User hypothesis: if the JSON-shape mismatch is the only blocker, write a shim converting Triplex's triple output into Graphify's schema with a custom prompt. Triplex is marketed as very low-cost/fast (small 3.8B Phi-3 model).

What it would actually take [speculative]:

  1. A model-specific prompt path. Triplex requires its {entity_types}/{predicates} template, not _EXTRACTION_SYSTEM. Graphify currently hard-codes one system prompt; a Triplex adapter needs to inject a different one for that model (or backend).
  2. A model-specific output parser. Convert subjectpredicateobject triples into Graphify's nodes + edges JSON: assign file_type to synthesized nodes, map predicates onto Graphify's fixed relation vocabulary (or accept free-text), synthesize confidence since Triplex emits no EXTRACTED/INFERRED/AMBIGUOUS enum, and reconstruct per-file provenance fields (source_file, source_location).
  3. A new backend/model branch in llm.py. This is not a one-line patch — it is a backend adapter (prompt + parser) of moderate size.

Architecturally consistent. Graphify already has model-specific branches: the Kimi/moonshot backend sets extra_body={"thinking": {"type": "disabled"}} (llm.py:461-462) [github] to suppress reasoning output. A Triplex adapter follows the same pattern and could in principle be an upstream PR.

Quality unknowns [speculative]. Triplex targets generic NER + triples. Graphify's design wants typed nodes, a fixed relation vocabulary, EXTRACTED/INFERRED/AMBIGUOUS confidence, and per-file provenance.

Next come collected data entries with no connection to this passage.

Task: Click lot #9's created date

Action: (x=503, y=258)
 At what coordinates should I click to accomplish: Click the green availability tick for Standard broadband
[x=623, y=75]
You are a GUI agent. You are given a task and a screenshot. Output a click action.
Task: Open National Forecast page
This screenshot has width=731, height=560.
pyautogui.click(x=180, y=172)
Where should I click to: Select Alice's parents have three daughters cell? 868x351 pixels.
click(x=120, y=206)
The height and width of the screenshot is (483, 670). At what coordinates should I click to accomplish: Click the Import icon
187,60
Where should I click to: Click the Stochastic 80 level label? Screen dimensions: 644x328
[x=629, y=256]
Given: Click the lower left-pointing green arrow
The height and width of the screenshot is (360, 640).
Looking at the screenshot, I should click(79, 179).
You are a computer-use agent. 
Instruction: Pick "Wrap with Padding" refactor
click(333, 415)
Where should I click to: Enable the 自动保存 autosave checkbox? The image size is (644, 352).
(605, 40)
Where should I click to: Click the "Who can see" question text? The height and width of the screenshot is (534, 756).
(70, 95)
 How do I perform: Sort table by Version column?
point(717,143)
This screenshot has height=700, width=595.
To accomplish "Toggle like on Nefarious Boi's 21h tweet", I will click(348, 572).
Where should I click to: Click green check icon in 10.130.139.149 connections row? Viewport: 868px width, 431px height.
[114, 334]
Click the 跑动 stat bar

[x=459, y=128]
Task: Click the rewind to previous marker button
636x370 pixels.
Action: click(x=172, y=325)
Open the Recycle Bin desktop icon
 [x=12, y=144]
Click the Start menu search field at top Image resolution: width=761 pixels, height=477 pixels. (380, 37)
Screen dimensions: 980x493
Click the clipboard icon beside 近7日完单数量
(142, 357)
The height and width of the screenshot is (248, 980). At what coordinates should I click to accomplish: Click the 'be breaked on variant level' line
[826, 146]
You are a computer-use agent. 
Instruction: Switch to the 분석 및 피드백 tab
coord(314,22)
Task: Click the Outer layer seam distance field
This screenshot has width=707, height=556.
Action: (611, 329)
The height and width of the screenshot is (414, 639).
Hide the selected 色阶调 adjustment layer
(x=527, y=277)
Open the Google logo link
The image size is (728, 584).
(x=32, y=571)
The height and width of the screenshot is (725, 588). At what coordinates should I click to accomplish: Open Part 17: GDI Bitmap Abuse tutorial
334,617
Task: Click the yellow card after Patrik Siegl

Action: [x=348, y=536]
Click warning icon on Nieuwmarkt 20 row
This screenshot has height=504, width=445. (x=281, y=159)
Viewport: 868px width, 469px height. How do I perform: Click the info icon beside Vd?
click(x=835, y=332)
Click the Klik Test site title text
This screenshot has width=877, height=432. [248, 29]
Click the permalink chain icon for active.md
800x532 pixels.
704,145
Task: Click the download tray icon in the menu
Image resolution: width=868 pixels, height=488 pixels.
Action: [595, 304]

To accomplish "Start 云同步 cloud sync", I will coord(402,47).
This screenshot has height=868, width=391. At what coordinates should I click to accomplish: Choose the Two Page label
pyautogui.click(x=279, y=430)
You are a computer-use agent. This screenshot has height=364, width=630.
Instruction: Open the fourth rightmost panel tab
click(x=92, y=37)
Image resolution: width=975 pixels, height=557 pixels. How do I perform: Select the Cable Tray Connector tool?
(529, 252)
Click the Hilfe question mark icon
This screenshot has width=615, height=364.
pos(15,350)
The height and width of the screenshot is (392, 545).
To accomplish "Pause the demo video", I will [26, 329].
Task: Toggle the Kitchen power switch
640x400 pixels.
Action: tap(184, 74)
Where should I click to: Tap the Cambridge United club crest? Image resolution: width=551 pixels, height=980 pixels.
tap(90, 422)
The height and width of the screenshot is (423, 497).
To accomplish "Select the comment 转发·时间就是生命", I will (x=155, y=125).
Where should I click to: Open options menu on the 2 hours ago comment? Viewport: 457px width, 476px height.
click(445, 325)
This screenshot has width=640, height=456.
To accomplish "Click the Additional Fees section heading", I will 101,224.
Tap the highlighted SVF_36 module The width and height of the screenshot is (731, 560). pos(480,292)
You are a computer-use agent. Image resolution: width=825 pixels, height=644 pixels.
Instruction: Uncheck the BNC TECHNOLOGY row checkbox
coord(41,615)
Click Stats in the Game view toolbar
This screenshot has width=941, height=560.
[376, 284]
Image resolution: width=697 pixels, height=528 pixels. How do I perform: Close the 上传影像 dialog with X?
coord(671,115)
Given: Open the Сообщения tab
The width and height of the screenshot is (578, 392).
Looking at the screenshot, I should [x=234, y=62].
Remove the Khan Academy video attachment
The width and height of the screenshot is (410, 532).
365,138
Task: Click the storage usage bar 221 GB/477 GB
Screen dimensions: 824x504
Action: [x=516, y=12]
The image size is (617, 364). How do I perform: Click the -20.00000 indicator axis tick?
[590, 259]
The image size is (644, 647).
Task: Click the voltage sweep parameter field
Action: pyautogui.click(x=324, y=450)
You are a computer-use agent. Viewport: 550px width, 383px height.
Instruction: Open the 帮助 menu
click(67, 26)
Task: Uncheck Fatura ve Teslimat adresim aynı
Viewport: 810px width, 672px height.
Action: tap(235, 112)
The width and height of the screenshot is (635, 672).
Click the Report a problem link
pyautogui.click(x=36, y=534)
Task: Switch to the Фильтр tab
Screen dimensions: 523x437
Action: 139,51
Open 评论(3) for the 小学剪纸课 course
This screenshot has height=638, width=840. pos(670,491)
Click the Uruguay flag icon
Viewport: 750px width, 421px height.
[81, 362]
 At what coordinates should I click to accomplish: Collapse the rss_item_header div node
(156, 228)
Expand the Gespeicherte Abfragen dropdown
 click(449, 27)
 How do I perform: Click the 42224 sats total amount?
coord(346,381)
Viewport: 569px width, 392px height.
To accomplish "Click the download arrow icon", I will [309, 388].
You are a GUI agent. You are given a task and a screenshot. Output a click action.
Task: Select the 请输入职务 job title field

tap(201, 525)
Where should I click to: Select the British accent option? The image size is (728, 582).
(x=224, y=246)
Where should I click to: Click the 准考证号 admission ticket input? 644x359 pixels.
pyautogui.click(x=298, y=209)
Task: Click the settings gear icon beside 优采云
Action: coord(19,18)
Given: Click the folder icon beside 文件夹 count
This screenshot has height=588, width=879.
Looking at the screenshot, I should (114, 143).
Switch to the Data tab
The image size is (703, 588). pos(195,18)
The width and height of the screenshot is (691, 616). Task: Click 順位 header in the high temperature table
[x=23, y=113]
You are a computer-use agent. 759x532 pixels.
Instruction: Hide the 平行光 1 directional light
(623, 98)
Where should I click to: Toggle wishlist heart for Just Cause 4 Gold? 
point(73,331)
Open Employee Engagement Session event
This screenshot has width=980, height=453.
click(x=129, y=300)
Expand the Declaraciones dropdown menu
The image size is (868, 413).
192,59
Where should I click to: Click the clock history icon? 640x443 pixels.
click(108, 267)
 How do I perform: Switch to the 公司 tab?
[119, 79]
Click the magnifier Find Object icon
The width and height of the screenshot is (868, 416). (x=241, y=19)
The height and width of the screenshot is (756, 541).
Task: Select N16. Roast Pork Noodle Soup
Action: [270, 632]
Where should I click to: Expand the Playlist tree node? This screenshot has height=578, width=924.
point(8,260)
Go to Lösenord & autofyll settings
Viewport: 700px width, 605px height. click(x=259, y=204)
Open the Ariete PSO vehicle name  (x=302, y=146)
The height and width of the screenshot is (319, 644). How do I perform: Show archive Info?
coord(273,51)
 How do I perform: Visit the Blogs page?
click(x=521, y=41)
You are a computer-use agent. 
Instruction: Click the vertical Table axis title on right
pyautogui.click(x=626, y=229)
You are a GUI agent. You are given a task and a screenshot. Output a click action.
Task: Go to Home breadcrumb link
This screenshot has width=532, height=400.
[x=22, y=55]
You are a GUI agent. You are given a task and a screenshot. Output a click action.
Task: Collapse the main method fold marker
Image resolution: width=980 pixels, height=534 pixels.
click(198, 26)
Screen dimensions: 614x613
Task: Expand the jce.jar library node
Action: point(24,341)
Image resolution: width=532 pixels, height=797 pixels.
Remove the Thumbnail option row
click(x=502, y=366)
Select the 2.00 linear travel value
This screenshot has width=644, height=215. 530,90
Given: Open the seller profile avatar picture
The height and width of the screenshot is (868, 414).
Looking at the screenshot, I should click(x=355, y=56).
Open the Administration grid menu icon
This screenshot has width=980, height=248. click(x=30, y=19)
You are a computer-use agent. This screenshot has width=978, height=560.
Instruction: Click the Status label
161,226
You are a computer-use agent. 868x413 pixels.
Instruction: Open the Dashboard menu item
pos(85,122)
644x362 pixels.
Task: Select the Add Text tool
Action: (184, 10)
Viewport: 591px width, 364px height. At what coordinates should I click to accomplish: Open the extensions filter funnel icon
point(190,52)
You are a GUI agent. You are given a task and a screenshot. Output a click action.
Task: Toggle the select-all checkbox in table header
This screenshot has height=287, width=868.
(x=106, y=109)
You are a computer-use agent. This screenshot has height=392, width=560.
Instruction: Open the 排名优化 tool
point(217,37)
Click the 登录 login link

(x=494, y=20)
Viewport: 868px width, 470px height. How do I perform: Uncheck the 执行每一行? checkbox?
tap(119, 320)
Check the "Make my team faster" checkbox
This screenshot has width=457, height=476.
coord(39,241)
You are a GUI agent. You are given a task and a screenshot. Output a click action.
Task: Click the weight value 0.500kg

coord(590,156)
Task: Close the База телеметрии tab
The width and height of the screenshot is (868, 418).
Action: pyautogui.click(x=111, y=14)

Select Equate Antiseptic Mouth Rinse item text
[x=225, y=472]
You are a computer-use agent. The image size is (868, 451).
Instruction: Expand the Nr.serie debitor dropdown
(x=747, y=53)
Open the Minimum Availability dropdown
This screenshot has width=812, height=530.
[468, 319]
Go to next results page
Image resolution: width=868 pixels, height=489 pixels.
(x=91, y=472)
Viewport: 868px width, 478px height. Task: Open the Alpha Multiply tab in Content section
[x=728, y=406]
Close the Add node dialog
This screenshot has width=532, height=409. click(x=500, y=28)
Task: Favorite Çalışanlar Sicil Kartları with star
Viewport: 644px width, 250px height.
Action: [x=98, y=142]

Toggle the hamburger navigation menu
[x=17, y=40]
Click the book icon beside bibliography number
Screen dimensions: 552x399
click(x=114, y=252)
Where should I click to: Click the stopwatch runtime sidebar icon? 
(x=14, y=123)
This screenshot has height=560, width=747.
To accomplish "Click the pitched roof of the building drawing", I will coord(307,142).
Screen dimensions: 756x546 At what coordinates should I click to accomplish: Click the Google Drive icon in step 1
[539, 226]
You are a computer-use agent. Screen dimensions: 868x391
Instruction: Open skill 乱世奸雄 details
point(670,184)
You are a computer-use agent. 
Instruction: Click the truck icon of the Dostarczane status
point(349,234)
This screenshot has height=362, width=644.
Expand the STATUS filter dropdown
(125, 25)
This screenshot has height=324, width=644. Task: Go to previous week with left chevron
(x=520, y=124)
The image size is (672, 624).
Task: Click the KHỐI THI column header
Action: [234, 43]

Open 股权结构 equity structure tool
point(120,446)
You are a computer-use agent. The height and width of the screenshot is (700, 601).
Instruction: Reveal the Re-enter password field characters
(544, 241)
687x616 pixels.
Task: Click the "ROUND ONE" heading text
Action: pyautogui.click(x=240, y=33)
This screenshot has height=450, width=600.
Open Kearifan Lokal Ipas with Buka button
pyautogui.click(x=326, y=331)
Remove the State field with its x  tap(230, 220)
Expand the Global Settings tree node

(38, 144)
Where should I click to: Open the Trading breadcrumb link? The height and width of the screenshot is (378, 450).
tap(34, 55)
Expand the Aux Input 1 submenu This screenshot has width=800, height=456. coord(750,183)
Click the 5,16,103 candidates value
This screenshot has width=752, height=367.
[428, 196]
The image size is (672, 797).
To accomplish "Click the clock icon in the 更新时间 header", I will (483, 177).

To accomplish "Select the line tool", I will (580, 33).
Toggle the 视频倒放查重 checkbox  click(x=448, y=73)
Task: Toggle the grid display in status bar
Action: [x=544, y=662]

None of those would be native outputs from Triplex — they'd be synthesized, lowering fidelity compared to a model that follows Graphify's schema directly.

Cost/speed [speculative]. Triplex is plausibly faster per token (3.8B vs 7B), but qwen2.5-coder:7b at Q4 on a 12GB GPU is already rapid. The adapter effort isn't justified unless the default model proves too slow or too heavy for the freshness budget.

Verdict [speculative]: Realistic but moderate effort. Worth it only if: (a) qwen2.5-coder:7b proves too slow or too heavy for the project's freshness budget on the full vault, and (b) a quick Triplex spike shows acceptable triple quality on the vault fixtures. Neither condition is known yet. PARKED — revisit after the qwen2.5-coder:7b benchmark result is in hand.

Cheap first probe: ollama run sciphi/triplex on one fixture note using Triplex's native {entity_types}/{predicates} template. If the triples are coherent and well-typed, the adapter is worth scoping. If they are sparse or incorrectly typed, don't bother.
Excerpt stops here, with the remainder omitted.